▶ **Work request**
Your answer must consist of exactly the lines below, starting with the line with "Task: Expand the month dropdown showing март" and going on through the line with "Task: Open the 593 comments count", and nothing else.

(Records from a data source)
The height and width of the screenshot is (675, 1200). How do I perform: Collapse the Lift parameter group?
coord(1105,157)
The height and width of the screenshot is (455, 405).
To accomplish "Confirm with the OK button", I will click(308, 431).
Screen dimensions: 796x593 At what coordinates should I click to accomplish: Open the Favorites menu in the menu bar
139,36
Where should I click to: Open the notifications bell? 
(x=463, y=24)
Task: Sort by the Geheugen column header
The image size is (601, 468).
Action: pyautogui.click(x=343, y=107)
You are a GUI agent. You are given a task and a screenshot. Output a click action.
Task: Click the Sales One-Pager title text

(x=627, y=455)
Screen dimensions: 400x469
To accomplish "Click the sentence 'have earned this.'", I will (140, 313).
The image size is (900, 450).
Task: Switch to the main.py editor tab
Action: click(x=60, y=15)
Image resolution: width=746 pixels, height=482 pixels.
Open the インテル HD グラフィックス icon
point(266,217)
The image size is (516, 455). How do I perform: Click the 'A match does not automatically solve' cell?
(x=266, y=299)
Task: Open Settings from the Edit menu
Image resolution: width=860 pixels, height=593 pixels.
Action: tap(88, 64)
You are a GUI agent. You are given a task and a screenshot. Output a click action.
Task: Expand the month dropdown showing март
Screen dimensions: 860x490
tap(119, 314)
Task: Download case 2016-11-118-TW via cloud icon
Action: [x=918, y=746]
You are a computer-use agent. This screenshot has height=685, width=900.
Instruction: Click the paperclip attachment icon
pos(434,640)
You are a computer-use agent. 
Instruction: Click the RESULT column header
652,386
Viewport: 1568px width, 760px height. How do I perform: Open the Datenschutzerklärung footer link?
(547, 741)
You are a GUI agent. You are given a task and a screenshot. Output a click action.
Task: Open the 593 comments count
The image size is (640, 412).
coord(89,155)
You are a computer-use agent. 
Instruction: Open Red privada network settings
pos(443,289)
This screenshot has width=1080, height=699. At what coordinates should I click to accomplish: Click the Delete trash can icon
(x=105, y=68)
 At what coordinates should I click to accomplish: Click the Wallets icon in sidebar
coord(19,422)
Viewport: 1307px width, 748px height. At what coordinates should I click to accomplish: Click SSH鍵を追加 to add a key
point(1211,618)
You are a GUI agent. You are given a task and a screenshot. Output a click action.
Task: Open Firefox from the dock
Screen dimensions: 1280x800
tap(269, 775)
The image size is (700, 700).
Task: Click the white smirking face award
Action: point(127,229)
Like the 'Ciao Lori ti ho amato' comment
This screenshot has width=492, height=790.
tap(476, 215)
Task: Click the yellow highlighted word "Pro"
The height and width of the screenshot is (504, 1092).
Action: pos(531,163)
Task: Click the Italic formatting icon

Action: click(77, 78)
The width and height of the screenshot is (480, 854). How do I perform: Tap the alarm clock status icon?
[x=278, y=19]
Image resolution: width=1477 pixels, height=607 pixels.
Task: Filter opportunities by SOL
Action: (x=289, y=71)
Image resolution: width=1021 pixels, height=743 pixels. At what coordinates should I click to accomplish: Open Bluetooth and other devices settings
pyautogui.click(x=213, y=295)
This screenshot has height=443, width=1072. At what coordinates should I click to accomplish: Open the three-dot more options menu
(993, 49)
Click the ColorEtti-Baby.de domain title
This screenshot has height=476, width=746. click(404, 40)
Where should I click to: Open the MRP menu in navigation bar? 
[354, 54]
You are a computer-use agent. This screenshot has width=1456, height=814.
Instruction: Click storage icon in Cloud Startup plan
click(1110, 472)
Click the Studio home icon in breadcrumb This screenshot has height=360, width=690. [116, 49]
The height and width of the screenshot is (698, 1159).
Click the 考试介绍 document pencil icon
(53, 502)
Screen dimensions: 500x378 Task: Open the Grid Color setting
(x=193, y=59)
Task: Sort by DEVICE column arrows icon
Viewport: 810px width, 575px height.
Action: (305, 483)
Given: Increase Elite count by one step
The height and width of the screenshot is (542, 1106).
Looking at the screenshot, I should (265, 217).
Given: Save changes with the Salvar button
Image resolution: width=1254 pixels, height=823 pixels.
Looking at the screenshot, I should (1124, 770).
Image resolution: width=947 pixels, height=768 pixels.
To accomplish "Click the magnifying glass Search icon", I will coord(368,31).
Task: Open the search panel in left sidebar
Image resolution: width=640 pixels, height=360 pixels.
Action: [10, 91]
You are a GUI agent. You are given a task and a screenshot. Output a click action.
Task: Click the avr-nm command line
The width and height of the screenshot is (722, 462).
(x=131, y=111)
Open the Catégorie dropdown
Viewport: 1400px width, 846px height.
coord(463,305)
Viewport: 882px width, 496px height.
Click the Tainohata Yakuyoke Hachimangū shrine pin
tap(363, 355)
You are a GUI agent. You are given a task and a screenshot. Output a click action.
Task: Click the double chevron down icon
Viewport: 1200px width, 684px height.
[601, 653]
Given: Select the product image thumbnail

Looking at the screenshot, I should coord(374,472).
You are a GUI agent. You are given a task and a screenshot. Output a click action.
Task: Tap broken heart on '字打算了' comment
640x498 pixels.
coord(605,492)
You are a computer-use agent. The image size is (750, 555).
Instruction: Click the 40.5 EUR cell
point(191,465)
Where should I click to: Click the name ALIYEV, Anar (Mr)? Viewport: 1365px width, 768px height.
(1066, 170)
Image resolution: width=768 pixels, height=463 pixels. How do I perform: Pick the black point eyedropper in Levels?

▶ **Answer area**
Task: Expand the month dropdown showing март
Screen dimensions: 860x490
tap(119, 314)
Task: Download case 2016-11-118-TW via cloud icon
Action: [x=918, y=746]
You are a computer-use agent. This screenshot has height=685, width=900.
Instruction: Click the paperclip attachment icon
pos(434,640)
You are a computer-use agent. 
Instruction: Click the RESULT column header
652,386
Viewport: 1568px width, 760px height. How do I perform: Open the Datenschutzerklärung footer link?
(547, 741)
You are a GUI agent. You are given a task and a screenshot. Output a click action.
Task: Open the 593 comments count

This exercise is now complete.